Superconductivity and Frozen Electronic States at the (111) LaAlO3/SrTiO3 Interface

Abstract

In spite of Anderson's theorem, disorder is known to affect superconductivity in conventional s-wave superconductors. In most superconductors, the degree of disorder is fixed during sample preparation. Here we report measurements of the superconducting properties of the two-dimensional gas that forms at the interface between LaAlO3 (LAO) and SrTiO3 (STO) in the (111) crystal orientation, a system that permits in situ tuning of carrier density and disorder by means of a back gate voltage Vg. Like the (001) oriented LAO/STO interface, superconductivity at the (111) LAO/STO interface can be tuned by Vg. In contrast to the (001) interface, superconductivity in these (111) samples is anisotropic, being different along different interface crystal directions, consistent with the strong anisotropy already observed other transport properties at the (111) LAO/STO interface.
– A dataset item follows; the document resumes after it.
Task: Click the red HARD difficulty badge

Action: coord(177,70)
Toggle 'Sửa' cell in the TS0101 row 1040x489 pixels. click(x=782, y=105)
In addition, we find that the (111) interface samples "remember" the backgate voltage VF at which they are cooled at temperatures near the superconducting transition temperature Tc, even if Vg is subsequently changed at lower temperatures. The low energy scale and other characteristics of this memory effect (<1 K) distinguish it from charge-trapping effects previously observed in (001) interface samples.